Per la messa in sicurezza della Strada killer, la Statale 268, è tempo di ripartire dal “tassello metropolitano, annoso e oggettivamente urgente”, di Madonna dell’Arco, come precisa il Gruppo Laico Interdiocesano del Sabato Sera.
In base a “Sosta della memoria statale 268”, sulla strada-killer per la sicurezza e il raddoppio della corsia, è tempo ormai di ripartire dal “tassello metropolitano, annoso e oggettivamente urgente”, di Madonna dell’Arco.

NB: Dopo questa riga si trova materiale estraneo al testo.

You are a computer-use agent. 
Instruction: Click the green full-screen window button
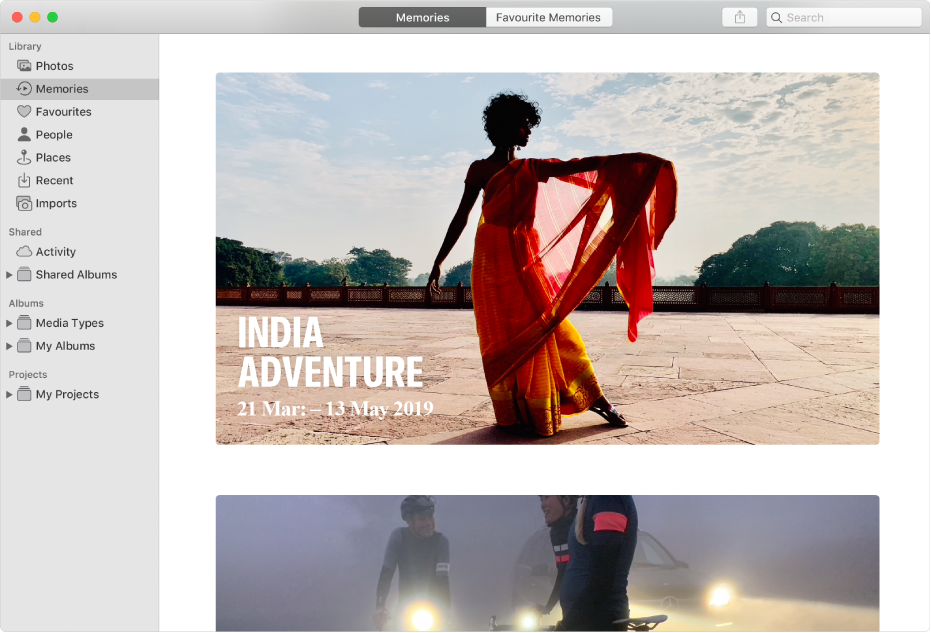click(x=53, y=17)
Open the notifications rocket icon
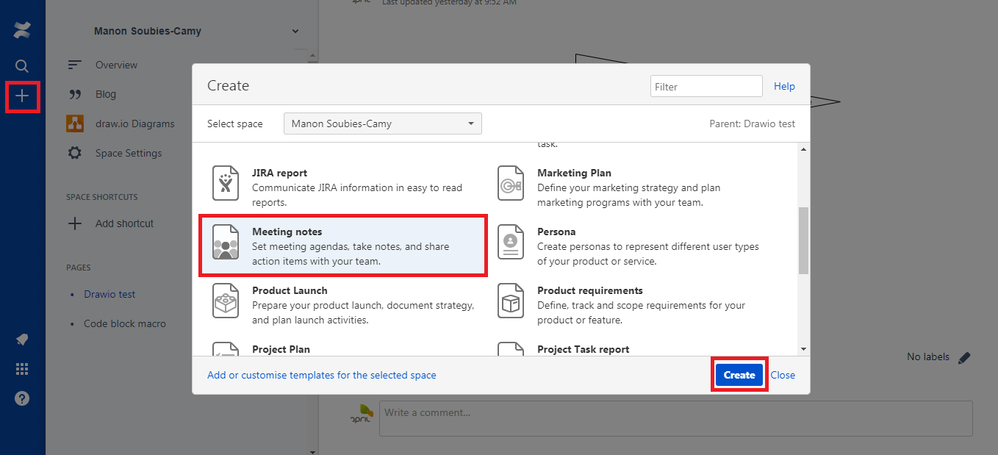 click(22, 340)
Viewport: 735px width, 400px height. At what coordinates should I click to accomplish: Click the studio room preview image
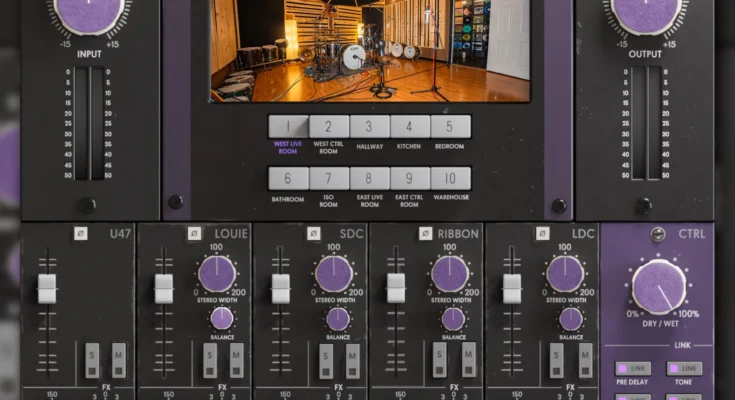pos(370,50)
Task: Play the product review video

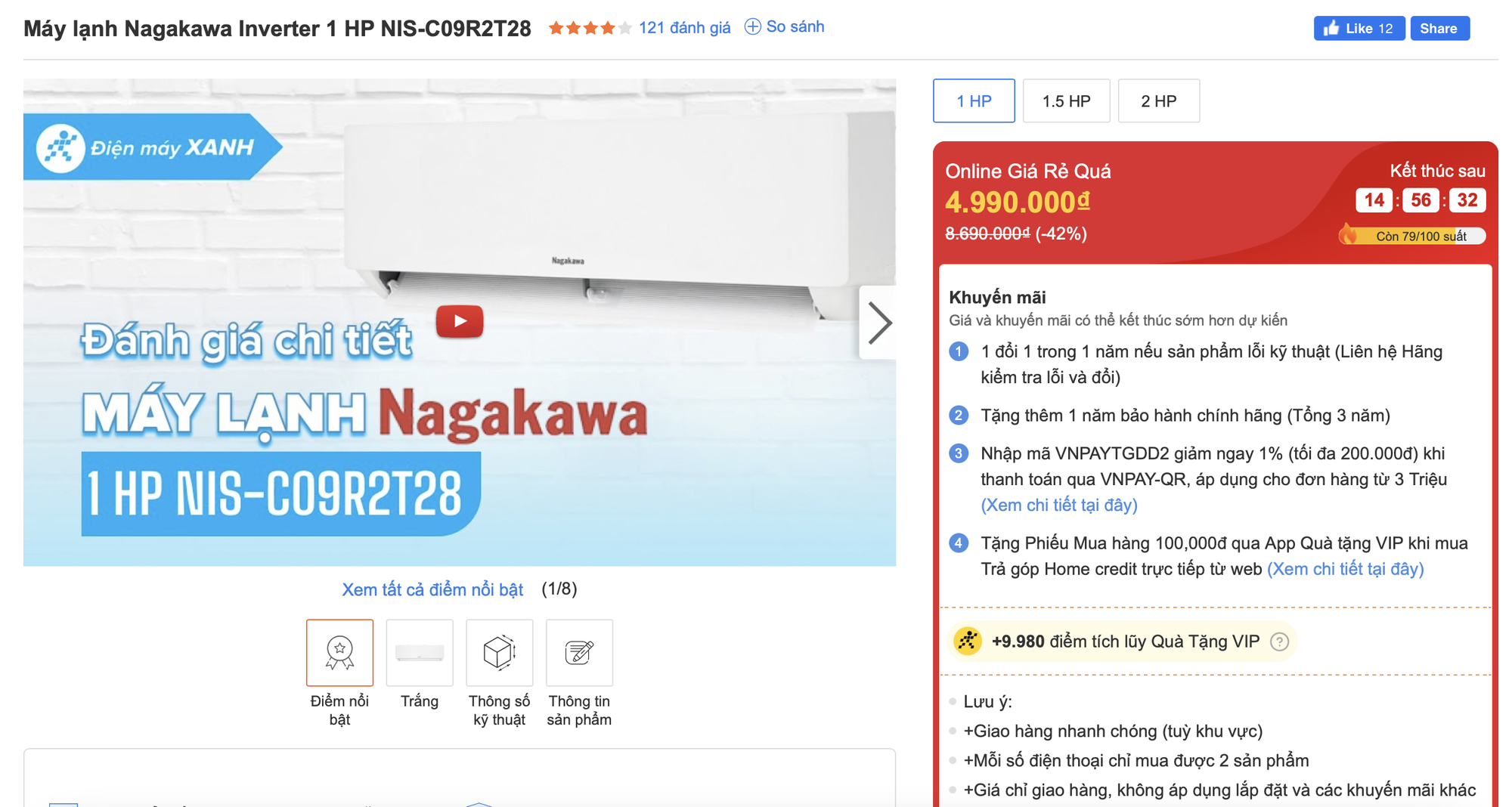Action: pyautogui.click(x=459, y=320)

Per opportuna memoria si precisa che “la viabilità di accesso al quartiere Madonna dell’Arco ed al Santuario è stata oggetto di attenta pianificazione e progettazione” come da delibera C.C. n. 32 del 22.5.2000 (approvazione progetto esecutivo per lavori di raddoppio della SS. 268 e relativo svincolo su via Romani), di concerto con l’ANAS – come da verbale della riunione tenutasi presso la Prefettura di Napoli in data 8.5.2001 su convocazione del Prefetto Ferrigno (Prot. 994/VCF/PC, Prefettura di Napoli, 8.5.2001 – ANAS – Napoli 024334, 08,VI,01 – Prot.).
Tanto, da i numerosi Gruppi in vario modo collegati con il “Gruppo Laico Interdiocesano del Sabato sera” e con “Sosta della memoria statale 268”.